Consideration under Contracts
Consideration in Contract Law
Definition and Importance
Consideration is a fundamental element of a valid contract. It refers to something of value exchanged between the parties, which each party agrees to give or perform. Without consideration, a contract typically cannot be enforced.
Consideration can be a benefit to the promisor or a detriment to the promisee.
It ensures that each party is giving something in return, distinguishing enforceable promises from mere gifts.
Key Characteristics of Consideration
Must Be Bargained For
Consideration must be the result of a bargain or mutual exchange.
Each party’s promise or performance induces the other’s promise or performance.
Must Have Legal Value
Consideration can be money, goods, services, or even a promise to act or refrain from acting.
It must be something the law recognizes as sufficient, but it need not be adequate or equal in value.
Past Consideration Is No Consideration
An act done before a promise is made usually cannot be consideration for that promise.
Performance of a Pre-existing Duty Is Not Consideration
Doing something one is already legally obligated to do does not count as valid consideration for a new promise.
Types of Consideration
Executory Consideration: Promise for a promise (e.g., agreeing to deliver goods for payment later).
Executed Consideration: Performance for a promise (e.g., payment upon delivery).
Forbearance: Agreeing to refrain from doing something (e.g., not suing in exchange for payment).
Important Case Law on Consideration
1. Hamer v. Sidway (1891)
Facts: An uncle promised to pay his nephew if he refrained from drinking, smoking, and gambling until age 21.
Issue: Whether the nephew’s forbearance was valid consideration.
Holding: The court held that refraining from a legal right (drinking, smoking, gambling) is sufficient consideration.
Significance: Established that forbearance to act legally can constitute valid consideration.
2. Carlill v. Carbolic Smoke Ball Co. (1893)
Facts: The company promised to pay £100 to anyone who used their product and still contracted influenza.
Issue: Whether the plaintiff’s use of the product was sufficient consideration.
Holding: The court ruled that using the product as instructed was valid consideration, making the advertisement a binding offer.
Significance: Demonstrated that performance in response to a promise can constitute consideration.
3. Stilk v. Myrick (1809)
Facts: Two sailors deserted a ship, and the captain promised the remaining crew extra wages if they completed the voyage.
Issue: Whether the promise of extra wages was enforceable.
Holding: The court held that the sailors had no consideration for the extra promise because they were already contractually obligated to complete the voyage.
Significance: Established the rule that performing a pre-existing duty is not valid consideration for a new promise.
4. Past Consideration Case (General Principle)
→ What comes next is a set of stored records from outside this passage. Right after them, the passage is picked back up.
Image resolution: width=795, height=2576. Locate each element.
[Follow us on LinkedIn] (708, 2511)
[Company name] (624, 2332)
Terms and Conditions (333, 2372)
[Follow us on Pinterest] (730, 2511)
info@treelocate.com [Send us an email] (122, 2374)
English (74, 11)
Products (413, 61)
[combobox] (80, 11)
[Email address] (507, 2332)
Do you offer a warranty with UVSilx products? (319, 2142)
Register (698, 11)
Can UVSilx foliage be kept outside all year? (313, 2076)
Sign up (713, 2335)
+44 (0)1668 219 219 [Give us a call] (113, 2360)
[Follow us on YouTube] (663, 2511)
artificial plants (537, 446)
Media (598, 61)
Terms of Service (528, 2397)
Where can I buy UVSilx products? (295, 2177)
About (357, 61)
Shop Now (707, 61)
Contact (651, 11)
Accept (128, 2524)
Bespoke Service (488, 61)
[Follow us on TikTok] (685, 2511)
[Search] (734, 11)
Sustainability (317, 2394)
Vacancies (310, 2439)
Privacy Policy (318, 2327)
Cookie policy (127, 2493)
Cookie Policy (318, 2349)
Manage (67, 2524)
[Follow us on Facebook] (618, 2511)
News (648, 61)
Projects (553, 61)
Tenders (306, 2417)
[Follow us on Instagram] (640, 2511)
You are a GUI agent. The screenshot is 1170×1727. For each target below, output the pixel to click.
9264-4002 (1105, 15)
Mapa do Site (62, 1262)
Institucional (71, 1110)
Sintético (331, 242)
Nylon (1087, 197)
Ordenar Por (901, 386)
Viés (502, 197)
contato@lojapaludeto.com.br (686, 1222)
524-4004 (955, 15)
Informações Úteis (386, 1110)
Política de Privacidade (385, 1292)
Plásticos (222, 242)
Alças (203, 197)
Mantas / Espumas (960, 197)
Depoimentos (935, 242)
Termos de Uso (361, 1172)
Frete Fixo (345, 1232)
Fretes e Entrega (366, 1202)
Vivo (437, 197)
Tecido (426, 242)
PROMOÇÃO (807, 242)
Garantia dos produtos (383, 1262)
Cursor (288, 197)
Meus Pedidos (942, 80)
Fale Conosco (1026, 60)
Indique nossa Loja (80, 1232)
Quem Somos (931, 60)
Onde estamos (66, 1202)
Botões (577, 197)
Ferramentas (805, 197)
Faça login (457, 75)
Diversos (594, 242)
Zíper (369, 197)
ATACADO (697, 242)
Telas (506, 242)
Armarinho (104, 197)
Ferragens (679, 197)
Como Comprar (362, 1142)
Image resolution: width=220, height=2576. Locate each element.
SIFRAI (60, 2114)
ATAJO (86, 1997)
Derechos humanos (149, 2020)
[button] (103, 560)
Principle: Past actions or services that are not requested or bargained for cannot be consideration for a later promise.
Example: If you help someone move and later they promise to pay you, this promise is not enforceable because the help was not done in exchange for the promise.
Summary
Consideration is a core requirement for contract enforceability; it means both parties exchange something of legal value.
It must be bargained for and legally sufficient.
Forbearance, promises, and performance can all serve as valid consideration.
Past consideration and performance of existing duties generally do not count.
Case law like Hamer v. Sidway and Carlill v. Carbolic Smoke Ball Co. illustrate valid forms of consideration.
Stilk v. Myrick clarifies the limits where pre-existing duties are involved.